Scripture gives us vivid examples of both. Moses, Joshua, Deborah, and David. All of them were exceptionally good leaders. They cared for the people they led, held them together during tough times, and helped them flourish. Scripture also gives us numerous examples of bad leaders. Saul, the very first king, was not a good leader. Then after David and Solomon, came 400 years of rulers, the majority of whom were even worse than Saul. These leaders lived for themselves, left the people divided, and ultimately led them into exile. The fundamental difference between the good leaders and the bad ones boils down to one criterion: the good ones trusted God above all else.

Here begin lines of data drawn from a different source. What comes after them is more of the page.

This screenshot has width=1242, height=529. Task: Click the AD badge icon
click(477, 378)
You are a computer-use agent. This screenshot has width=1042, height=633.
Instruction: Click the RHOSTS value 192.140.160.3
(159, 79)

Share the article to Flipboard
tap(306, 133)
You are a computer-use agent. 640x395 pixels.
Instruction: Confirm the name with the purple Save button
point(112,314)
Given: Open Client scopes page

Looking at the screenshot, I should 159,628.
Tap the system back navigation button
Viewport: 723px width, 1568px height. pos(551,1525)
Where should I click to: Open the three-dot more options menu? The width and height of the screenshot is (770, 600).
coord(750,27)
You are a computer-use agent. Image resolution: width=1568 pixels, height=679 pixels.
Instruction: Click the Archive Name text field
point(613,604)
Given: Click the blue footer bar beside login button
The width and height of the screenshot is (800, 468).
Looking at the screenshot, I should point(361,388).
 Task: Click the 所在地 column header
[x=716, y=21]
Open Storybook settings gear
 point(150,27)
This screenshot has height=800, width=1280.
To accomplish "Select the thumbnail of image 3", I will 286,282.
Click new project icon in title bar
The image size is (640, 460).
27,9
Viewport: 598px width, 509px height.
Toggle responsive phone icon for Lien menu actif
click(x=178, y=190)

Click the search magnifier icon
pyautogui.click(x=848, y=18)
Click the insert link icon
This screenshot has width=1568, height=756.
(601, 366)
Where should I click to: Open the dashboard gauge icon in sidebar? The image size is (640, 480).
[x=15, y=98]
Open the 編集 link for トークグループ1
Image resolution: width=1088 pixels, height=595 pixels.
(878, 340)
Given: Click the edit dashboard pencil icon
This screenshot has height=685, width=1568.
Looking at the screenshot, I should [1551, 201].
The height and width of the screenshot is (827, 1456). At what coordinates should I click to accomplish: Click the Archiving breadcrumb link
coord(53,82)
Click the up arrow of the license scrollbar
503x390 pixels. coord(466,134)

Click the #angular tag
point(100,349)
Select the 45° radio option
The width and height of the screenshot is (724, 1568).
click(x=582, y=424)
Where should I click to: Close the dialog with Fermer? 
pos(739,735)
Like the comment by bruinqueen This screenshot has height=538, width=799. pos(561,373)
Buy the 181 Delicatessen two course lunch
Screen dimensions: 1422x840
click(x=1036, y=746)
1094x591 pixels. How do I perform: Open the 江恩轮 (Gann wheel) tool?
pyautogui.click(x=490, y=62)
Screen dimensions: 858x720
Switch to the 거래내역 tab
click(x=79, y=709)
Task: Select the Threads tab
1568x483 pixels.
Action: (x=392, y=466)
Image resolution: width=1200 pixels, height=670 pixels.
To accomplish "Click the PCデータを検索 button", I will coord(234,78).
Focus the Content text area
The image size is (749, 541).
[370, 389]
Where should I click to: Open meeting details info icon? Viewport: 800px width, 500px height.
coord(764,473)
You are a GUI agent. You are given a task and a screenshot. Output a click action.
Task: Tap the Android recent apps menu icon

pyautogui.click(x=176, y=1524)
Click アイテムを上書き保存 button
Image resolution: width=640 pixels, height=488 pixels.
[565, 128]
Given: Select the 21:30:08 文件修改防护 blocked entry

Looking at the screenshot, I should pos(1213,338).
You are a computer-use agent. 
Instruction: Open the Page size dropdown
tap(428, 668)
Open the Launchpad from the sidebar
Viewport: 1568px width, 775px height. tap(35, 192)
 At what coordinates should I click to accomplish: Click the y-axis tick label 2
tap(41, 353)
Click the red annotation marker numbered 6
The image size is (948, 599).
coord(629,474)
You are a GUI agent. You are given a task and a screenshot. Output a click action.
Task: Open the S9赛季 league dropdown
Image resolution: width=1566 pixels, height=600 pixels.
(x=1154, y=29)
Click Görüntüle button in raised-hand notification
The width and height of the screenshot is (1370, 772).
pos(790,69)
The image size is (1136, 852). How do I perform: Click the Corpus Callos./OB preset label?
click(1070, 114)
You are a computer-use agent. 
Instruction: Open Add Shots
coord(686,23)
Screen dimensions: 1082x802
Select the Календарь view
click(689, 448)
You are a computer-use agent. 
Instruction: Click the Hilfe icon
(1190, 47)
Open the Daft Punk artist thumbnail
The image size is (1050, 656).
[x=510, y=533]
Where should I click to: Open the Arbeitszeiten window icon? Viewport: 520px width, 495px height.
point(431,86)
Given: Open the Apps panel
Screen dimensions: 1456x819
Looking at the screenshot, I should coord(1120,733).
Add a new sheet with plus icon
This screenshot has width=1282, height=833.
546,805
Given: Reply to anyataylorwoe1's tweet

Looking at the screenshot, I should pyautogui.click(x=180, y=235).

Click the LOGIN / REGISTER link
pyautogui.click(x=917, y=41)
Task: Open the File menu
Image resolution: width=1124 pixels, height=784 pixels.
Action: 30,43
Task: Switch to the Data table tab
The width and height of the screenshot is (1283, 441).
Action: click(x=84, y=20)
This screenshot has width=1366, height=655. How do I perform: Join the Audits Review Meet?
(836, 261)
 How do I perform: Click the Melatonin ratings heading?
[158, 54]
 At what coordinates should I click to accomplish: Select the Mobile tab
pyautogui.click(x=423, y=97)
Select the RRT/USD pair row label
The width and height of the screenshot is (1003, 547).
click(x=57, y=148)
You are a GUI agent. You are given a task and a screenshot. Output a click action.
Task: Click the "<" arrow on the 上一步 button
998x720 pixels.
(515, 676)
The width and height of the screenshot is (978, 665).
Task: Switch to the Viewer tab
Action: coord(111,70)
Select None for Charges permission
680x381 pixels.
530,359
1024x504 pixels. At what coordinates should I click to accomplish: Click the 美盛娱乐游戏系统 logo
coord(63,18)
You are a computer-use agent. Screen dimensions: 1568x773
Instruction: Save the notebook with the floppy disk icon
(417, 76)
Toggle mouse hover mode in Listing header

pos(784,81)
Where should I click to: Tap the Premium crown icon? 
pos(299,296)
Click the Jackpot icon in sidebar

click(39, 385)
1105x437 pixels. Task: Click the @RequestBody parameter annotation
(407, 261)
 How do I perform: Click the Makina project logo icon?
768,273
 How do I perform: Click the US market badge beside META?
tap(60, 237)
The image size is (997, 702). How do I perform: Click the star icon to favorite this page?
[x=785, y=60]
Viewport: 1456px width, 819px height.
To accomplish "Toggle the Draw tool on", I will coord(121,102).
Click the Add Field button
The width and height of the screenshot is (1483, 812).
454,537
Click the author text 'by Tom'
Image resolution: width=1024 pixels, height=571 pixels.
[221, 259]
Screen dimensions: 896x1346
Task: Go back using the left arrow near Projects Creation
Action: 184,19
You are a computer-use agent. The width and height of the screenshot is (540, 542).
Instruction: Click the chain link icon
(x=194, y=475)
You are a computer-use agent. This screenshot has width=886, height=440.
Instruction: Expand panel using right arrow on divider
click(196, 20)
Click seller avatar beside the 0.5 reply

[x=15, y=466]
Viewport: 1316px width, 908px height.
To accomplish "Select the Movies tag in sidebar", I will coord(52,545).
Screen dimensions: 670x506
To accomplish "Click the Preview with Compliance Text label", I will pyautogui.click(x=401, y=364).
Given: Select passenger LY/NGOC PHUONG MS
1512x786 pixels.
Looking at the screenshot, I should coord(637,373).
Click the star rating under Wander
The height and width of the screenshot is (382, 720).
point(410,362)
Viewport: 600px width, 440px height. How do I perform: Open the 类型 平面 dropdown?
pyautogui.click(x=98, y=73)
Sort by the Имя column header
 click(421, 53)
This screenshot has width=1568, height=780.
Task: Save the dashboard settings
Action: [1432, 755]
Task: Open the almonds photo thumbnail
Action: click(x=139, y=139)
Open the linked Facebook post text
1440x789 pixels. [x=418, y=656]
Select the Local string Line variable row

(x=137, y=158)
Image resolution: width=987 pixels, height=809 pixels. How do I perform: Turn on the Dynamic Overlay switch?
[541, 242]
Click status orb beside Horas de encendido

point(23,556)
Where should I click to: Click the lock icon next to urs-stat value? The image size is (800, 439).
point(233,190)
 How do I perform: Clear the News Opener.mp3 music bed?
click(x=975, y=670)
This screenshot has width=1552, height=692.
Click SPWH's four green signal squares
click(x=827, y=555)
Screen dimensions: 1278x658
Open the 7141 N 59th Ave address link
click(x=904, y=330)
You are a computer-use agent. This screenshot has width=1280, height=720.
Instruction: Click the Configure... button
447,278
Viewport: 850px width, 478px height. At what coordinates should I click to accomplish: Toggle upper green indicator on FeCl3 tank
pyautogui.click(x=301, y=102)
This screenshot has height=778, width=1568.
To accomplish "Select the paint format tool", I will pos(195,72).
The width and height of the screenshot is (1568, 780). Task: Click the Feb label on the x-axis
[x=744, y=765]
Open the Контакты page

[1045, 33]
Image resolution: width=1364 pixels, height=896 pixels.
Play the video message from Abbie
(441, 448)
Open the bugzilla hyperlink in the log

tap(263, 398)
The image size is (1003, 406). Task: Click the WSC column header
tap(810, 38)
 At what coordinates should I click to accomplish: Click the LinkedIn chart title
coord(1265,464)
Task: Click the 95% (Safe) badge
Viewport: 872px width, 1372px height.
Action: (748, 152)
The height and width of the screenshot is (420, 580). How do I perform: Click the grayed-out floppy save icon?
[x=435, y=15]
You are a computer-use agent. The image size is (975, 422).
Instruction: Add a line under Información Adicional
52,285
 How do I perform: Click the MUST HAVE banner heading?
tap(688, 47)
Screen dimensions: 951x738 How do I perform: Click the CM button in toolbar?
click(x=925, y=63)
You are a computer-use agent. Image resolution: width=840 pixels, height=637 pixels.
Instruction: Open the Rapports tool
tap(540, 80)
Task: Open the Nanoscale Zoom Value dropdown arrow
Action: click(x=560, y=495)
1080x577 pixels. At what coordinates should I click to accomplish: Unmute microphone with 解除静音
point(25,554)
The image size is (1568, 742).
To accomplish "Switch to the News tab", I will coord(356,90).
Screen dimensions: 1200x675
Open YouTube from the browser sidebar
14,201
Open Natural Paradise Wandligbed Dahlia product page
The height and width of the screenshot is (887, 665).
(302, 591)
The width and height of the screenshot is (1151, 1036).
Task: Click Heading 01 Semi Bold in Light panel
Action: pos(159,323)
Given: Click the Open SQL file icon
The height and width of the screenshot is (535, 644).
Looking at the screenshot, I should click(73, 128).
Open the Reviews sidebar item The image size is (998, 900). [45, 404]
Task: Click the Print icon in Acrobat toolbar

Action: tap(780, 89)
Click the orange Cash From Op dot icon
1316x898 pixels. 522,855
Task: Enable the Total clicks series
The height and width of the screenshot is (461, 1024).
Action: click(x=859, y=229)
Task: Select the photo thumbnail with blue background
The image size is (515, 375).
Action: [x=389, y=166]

As this morning’s psalm tells us, trusting God above all else is also the route to a life of well-being for you and me. Today we conclude our sermon series “Why Trust God?” We began last week by exploring Psalm 139. We agreed that we can trust God because of his nearness. God not only knows us intimately and never leaves us, but, most important, he loves us without limit. This week we see how God’s love translates into protection for those who trust him. Let’s see what Psalm 146 tells us about that.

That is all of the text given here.